At first she choked on the mixture, then began to swallow it freely.

White Moon fed it all to her slowly, then replaced his things in his bag and gazed at Storm.

“She will be well soon,” he said. “And so will the feelings between yourself and your sister. Your love for one another is strong enough to sustain any hurts caused by loose-tongued words.”

“Yes, I know,” Storm said. “Thank you for your wisdom and medicine.”

White Moon rose slowly to his feet, hung his bag across his left shoulder, then left the lodge.

Storm continued to watch Shoshana, hoping she would awaken soon. He would like to know more about her . . . about her Apache band . . . especially about her mother.

“Perhaps I can help you, pretty woman,” he whispered. “But you must awaken. Plea

se . . . awaken.”

Chapter Fifteen

Let us hope the future

Will share with thee my sorrows,

And thou thy joys with me.

—Charles Jeffreys

George Whaley glared at the flames of a newly built fire where a rabbit cooked on a spit and coffee brewed in a cup in the hot coals.

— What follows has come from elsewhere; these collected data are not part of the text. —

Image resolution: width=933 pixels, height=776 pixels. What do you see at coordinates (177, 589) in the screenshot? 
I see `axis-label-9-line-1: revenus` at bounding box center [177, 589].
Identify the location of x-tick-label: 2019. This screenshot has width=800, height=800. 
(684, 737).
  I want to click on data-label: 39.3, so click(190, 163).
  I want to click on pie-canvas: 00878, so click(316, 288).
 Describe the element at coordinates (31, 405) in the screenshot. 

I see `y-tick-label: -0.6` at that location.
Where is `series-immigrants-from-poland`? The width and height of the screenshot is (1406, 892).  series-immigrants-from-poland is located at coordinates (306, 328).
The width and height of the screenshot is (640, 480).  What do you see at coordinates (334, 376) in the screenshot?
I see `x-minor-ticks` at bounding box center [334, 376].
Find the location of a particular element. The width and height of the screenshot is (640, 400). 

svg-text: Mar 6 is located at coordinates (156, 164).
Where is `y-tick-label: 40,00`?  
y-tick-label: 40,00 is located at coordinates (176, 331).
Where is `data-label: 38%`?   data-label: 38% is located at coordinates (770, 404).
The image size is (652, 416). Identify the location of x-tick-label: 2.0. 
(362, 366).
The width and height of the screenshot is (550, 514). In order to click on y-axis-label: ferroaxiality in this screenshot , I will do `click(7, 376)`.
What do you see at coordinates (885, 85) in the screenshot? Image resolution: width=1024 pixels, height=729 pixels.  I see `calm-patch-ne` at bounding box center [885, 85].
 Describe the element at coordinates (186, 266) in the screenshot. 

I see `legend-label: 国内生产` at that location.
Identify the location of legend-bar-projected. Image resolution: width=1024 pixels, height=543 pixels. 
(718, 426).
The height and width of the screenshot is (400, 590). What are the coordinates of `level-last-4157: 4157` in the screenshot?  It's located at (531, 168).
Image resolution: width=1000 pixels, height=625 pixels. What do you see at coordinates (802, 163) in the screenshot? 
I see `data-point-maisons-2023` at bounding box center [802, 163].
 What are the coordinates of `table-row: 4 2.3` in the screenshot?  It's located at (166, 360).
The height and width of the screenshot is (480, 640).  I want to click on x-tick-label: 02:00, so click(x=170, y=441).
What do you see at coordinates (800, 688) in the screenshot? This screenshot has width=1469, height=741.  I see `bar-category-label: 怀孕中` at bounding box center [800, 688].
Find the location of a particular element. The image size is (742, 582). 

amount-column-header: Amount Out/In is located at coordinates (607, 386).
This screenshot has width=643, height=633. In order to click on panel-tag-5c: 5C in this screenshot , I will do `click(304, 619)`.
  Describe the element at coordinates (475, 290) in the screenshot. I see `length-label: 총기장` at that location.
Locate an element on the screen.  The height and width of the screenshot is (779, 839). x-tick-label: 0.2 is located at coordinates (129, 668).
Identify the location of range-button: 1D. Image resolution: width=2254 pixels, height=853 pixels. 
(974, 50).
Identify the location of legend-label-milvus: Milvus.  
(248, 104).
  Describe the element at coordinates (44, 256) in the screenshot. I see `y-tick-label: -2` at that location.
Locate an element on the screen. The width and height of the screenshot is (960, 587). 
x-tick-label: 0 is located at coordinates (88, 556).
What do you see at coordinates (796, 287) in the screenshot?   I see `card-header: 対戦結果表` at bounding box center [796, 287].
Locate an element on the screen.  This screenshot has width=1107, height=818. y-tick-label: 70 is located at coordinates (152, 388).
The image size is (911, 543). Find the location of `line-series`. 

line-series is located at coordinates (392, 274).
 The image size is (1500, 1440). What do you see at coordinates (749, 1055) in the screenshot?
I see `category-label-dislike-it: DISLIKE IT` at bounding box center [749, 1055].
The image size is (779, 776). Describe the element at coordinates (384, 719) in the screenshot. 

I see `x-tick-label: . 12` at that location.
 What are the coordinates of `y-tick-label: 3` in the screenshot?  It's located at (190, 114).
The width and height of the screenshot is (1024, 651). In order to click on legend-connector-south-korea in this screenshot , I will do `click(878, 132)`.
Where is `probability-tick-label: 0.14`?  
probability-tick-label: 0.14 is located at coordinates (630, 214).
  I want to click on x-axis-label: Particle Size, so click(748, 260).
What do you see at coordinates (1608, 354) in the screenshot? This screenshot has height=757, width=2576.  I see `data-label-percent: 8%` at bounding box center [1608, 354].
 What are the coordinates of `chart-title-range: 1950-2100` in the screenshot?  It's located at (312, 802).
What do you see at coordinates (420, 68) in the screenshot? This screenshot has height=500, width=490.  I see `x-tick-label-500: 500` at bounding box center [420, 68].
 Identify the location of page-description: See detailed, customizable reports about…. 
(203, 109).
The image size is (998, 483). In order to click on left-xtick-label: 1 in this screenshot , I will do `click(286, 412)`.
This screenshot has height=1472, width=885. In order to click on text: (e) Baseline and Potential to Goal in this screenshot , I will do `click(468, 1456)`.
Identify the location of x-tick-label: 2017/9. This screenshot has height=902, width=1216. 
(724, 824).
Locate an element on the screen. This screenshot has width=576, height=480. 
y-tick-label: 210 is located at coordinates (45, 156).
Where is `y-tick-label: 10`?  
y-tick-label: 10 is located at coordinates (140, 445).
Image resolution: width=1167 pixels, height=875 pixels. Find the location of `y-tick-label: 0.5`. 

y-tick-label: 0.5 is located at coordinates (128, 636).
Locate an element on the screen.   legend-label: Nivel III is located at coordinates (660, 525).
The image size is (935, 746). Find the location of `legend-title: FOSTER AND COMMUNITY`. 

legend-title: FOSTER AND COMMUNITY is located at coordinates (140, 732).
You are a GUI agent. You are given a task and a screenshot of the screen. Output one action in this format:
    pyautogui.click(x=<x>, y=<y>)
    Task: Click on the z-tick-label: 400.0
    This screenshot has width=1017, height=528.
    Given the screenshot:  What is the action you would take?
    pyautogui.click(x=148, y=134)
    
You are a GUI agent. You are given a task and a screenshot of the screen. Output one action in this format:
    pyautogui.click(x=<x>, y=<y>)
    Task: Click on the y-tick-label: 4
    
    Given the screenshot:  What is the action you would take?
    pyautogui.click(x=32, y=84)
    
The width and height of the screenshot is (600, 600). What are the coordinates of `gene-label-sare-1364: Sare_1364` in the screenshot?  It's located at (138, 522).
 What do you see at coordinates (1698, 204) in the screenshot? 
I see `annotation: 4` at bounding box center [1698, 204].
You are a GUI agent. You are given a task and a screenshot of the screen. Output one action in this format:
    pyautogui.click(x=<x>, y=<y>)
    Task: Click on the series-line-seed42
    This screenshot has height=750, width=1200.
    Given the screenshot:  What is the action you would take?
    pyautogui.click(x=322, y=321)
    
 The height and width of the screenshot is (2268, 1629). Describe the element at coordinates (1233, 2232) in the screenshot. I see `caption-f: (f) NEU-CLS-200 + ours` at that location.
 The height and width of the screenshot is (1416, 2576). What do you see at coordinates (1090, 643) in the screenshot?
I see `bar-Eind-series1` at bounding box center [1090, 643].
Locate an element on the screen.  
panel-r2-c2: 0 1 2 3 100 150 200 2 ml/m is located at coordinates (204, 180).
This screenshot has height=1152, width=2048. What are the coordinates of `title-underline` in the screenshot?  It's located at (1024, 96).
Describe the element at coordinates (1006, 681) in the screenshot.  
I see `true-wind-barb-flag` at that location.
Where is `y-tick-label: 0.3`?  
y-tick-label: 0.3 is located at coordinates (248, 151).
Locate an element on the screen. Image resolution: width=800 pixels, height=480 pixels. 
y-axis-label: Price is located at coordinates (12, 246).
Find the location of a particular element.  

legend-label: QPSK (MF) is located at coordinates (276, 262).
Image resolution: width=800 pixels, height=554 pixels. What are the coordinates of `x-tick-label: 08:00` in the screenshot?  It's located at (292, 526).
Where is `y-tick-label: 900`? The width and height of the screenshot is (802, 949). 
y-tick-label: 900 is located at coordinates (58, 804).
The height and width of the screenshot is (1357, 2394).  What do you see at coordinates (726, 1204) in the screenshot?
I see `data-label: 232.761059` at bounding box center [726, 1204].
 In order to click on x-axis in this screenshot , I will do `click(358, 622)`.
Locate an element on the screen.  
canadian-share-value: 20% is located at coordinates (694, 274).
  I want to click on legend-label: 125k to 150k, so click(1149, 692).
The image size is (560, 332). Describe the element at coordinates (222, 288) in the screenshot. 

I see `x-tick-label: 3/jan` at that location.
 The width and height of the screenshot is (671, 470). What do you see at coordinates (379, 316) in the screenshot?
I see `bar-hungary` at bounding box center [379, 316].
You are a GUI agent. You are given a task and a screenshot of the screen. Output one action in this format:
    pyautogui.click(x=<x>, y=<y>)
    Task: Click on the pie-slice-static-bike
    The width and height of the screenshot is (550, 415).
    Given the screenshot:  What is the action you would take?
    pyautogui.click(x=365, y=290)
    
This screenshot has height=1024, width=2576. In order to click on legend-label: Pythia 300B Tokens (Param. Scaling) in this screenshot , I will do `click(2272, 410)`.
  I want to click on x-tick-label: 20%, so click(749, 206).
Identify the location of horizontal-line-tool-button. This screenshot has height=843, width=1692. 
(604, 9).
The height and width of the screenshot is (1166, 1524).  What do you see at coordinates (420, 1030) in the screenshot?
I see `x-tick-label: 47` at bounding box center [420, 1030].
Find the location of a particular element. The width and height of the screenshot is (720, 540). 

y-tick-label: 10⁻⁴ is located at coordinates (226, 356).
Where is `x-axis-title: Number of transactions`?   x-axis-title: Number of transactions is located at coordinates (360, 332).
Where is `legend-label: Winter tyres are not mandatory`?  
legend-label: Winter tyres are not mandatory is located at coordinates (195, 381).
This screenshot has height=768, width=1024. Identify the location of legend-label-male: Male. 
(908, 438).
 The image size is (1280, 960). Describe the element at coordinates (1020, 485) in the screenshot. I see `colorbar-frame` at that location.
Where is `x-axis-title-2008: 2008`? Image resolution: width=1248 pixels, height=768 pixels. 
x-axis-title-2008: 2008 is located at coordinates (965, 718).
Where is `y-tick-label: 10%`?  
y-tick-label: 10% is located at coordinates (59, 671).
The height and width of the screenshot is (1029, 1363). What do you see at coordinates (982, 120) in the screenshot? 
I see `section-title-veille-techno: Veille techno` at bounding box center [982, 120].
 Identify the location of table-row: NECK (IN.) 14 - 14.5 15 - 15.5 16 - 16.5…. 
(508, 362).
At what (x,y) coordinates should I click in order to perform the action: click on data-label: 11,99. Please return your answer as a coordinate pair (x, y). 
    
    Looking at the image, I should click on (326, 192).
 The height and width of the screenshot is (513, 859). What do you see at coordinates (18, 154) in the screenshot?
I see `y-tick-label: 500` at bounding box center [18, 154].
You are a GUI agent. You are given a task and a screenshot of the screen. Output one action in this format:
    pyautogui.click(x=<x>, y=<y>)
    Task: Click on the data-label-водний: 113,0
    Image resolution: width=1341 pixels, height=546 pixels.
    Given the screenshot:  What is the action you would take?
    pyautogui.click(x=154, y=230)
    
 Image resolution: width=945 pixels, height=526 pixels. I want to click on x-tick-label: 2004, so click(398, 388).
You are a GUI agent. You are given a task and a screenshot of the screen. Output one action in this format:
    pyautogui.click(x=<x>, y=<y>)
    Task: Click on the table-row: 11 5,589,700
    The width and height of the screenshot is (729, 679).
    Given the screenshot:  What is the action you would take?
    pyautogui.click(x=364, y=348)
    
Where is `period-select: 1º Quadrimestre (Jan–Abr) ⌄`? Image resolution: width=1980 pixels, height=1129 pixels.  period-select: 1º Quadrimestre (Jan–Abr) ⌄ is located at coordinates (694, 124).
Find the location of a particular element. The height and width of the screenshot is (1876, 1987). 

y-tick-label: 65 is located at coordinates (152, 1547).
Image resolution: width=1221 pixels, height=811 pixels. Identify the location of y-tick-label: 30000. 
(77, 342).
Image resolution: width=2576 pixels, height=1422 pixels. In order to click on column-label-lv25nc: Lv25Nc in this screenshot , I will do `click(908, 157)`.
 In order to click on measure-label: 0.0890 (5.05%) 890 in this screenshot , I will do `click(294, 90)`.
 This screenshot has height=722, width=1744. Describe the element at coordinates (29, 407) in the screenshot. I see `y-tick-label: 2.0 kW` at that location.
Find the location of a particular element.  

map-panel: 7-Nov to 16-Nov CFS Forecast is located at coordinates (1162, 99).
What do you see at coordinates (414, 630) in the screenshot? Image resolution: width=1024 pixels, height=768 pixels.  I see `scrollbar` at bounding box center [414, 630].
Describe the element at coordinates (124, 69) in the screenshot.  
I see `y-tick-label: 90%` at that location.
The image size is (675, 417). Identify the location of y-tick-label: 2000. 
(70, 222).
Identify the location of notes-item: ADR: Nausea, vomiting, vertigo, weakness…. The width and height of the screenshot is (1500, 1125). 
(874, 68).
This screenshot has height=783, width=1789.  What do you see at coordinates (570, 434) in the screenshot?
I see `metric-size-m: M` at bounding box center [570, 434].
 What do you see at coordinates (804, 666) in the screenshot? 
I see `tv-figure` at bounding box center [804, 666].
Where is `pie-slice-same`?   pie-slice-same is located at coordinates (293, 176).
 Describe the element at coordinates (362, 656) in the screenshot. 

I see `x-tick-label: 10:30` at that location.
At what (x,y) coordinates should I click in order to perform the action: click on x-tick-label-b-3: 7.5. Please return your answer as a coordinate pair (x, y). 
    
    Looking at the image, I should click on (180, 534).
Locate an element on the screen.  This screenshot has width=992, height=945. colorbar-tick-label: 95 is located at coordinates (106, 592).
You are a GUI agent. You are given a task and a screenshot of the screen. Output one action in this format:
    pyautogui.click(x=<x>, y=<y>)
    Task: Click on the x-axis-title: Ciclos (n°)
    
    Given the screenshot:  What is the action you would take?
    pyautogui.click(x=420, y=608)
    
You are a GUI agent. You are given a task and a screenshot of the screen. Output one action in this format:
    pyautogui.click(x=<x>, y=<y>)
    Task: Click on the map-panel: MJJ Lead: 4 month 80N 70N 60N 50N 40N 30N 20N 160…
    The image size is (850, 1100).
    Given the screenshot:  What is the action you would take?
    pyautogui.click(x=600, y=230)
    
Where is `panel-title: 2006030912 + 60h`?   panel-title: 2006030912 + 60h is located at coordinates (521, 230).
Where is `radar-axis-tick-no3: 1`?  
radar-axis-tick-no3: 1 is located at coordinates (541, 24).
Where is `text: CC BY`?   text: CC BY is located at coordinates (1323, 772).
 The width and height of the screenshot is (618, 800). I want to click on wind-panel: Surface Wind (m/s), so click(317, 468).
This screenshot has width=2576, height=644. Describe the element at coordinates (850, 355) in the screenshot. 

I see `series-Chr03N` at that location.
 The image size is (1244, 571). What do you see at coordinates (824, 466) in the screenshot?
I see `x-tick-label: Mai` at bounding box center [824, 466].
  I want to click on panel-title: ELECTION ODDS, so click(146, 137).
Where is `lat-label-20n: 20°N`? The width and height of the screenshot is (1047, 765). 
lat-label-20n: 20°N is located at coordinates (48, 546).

He cursed the one who had taken his daughter, placing him in this terrible position out in the middle of nowhere, where first one minute he was sitting comfortably beside a roaring campfire beneath the moonlight, then the next soaked to the bone by a sudden storm.

This storm had not only made things uncomfortable for everyone, but had delayed the search for Shoshana.

Everyone’s clothes were finally dried, and after they shared a morning meal of cooked rabbit and hot tin cups of coffee, they would move onward.